Logical OR (||), reading left to right, will evaluate to the first truthy value. If no truthy value is found, the last value is returned.

var a = 'hello' || '';             // a = 'hello'
var b = '' || [];                  // b = []
var c = '' || undefined;           // c = undefined
var d = 1 || 5;                    // d = 1
var e = 0 || {};                   // e = {}
var f = 0 || '' || 5;              // f = 5
var g = '' || 'yay' || 'boo';      // g = 'yay'

Logical AND (&&), reading left to right, will evaluate to the first falsy value. If no falsey value is found, the last value is returned.

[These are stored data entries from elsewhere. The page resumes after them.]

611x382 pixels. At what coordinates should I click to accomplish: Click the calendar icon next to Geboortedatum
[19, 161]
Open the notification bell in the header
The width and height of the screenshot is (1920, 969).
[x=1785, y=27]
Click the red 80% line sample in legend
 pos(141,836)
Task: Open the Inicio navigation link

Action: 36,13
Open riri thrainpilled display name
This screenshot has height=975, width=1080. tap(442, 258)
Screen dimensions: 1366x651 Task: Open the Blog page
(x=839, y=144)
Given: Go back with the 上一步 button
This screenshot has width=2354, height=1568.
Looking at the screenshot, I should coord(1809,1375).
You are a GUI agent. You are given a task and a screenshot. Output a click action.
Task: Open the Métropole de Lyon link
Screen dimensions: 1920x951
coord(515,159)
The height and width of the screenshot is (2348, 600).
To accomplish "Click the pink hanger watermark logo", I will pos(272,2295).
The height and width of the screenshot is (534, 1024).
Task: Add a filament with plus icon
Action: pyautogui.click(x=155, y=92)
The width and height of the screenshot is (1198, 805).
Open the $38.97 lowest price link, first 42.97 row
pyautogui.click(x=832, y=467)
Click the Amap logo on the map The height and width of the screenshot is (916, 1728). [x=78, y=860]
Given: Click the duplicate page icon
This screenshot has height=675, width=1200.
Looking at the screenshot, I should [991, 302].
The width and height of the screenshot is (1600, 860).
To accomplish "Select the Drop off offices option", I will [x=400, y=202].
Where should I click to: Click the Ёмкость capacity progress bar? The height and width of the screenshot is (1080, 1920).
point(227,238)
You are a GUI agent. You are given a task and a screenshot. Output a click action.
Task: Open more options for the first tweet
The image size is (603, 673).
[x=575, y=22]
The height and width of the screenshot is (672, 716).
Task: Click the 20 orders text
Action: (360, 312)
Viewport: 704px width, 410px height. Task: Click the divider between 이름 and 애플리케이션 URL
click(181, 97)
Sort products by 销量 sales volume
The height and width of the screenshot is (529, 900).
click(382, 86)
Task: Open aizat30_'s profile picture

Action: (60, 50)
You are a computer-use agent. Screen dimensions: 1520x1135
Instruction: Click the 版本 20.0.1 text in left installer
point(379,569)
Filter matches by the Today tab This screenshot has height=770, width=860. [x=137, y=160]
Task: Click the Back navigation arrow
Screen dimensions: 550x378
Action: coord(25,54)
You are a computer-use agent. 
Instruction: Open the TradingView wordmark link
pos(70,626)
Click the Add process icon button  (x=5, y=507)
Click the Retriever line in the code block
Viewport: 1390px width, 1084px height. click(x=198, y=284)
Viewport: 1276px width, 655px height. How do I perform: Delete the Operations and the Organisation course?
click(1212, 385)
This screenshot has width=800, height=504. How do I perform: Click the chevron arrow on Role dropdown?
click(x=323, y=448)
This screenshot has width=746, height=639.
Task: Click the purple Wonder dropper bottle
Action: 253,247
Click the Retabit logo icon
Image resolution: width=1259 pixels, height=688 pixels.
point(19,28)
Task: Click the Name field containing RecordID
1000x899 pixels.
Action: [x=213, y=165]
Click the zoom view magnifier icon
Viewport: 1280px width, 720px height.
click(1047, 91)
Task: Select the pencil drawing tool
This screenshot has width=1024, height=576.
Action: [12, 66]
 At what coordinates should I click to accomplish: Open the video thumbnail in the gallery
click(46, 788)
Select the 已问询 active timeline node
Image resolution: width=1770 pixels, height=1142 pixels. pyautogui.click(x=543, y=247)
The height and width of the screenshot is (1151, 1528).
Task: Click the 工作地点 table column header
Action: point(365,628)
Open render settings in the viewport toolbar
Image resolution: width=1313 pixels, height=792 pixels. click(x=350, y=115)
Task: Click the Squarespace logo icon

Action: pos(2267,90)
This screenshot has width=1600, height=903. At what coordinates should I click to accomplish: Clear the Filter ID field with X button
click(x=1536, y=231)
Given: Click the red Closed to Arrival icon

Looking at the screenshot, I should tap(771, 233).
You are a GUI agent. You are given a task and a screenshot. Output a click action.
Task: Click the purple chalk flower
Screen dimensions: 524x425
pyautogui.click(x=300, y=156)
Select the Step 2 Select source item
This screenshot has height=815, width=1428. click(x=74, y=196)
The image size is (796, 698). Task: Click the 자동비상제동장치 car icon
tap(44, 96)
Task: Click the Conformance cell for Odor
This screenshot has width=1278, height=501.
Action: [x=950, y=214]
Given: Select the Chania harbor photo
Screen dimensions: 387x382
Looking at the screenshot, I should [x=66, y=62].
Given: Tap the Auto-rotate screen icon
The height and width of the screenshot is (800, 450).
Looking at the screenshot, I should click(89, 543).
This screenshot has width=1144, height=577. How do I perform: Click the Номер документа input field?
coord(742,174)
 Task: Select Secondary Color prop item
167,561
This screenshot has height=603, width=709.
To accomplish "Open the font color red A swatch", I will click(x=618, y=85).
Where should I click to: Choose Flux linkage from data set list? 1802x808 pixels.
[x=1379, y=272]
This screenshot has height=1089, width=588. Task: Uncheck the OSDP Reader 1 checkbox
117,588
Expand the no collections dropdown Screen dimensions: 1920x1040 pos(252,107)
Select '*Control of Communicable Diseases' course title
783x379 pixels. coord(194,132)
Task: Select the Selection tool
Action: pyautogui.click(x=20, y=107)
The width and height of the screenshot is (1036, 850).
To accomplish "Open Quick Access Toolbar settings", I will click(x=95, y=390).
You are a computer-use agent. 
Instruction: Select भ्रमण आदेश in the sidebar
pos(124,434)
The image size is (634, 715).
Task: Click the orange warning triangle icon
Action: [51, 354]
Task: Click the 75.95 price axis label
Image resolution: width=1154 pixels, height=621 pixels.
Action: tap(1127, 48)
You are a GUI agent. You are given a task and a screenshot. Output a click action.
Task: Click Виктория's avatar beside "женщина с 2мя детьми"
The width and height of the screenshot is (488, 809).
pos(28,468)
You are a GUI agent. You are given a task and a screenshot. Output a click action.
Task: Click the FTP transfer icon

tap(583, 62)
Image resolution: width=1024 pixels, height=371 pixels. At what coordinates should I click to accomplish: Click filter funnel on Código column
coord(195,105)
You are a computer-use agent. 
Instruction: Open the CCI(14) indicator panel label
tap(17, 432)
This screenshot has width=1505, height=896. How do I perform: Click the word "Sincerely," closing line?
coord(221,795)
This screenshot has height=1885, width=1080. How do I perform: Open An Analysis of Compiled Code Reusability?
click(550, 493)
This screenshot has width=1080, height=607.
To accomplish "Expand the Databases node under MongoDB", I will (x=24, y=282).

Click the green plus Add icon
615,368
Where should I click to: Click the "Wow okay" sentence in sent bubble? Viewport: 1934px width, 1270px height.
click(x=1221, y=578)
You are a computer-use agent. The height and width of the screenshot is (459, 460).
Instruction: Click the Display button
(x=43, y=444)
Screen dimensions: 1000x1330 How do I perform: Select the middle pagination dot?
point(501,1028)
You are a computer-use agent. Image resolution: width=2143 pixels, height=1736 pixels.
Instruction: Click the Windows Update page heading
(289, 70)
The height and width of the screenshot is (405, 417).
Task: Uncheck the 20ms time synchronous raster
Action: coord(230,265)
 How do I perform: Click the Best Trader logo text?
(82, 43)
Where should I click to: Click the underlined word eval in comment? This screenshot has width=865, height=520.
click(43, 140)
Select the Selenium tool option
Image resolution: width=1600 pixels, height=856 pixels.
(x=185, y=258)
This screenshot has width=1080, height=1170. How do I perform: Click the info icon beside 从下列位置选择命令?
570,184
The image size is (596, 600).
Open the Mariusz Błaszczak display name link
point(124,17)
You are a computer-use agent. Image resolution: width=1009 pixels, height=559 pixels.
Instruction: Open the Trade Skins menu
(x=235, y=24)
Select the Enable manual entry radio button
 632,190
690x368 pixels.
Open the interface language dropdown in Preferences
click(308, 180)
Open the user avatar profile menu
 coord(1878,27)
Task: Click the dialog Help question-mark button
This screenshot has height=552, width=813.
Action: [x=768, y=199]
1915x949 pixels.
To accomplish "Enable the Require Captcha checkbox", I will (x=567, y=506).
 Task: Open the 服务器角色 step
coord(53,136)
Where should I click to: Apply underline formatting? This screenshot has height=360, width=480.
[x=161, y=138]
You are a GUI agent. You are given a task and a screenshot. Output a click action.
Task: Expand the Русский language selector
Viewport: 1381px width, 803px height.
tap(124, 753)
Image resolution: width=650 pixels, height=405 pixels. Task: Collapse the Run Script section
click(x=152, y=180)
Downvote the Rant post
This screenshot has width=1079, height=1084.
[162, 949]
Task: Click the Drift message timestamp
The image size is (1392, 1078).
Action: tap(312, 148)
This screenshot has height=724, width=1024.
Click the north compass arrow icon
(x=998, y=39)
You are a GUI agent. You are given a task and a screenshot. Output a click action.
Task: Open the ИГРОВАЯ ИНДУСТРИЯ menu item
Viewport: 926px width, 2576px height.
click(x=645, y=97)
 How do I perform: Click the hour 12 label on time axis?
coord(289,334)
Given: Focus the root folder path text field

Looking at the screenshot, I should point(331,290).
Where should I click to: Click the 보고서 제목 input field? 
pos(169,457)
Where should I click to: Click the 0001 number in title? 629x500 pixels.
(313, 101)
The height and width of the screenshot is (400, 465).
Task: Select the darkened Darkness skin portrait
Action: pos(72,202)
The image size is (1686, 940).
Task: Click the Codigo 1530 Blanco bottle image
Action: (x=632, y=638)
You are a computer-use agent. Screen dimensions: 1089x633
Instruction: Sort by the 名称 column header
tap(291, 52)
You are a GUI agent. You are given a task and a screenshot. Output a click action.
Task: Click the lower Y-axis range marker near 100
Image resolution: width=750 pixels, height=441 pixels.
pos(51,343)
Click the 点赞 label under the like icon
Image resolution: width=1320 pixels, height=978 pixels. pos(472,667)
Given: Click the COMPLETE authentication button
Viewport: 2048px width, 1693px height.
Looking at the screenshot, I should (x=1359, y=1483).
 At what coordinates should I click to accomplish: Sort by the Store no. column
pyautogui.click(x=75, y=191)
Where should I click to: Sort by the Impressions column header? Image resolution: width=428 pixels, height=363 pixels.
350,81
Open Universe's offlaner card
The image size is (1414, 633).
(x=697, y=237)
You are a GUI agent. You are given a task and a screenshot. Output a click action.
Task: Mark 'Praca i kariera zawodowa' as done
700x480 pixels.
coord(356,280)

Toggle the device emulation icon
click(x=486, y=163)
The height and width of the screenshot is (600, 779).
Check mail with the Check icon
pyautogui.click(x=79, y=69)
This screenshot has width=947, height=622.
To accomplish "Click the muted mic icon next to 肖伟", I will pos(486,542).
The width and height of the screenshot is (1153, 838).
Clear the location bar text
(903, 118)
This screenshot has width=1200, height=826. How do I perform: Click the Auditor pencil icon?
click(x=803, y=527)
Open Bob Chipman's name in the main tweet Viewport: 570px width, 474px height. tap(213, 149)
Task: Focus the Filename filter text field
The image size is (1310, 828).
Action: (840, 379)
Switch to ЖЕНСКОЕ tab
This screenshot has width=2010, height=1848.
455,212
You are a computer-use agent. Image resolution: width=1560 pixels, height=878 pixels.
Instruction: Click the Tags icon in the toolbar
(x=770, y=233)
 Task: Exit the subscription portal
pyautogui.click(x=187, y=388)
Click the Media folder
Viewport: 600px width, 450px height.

var a = 'hello' && '';                  // a = ''
var b = '' && [];                       // b = ''
var c = undefined && 0;                 // c = undefined
var d = 1 && 5;                         // d = 5
var e = 0 && {};                        // e = 0
var f = 'hi' && [] && 'done';           // f = 'done'
var g = 'bye' && undefined && 'adios';  // g = undefined

This trick can be used, for example, to set a default value to a function argument (prior to ES6).

var foo = function(val) {
    // if val evaluates to falsey, 'default' will be returned instead.
    return val || 'default';
}

console.log( foo('burger') );  // burger
console.log( foo(100) );       // 100
console.log( foo([]) );        // []
console.log( foo(0) );         // default
console.log( foo(undefined) ); // default

Just keep in mind that for arguments, 0 and (to a lesser extent) the empty string are also often valid values that should be able to be explicitly passed and override a default, which, with this pattern, they won’t (because they are falsy).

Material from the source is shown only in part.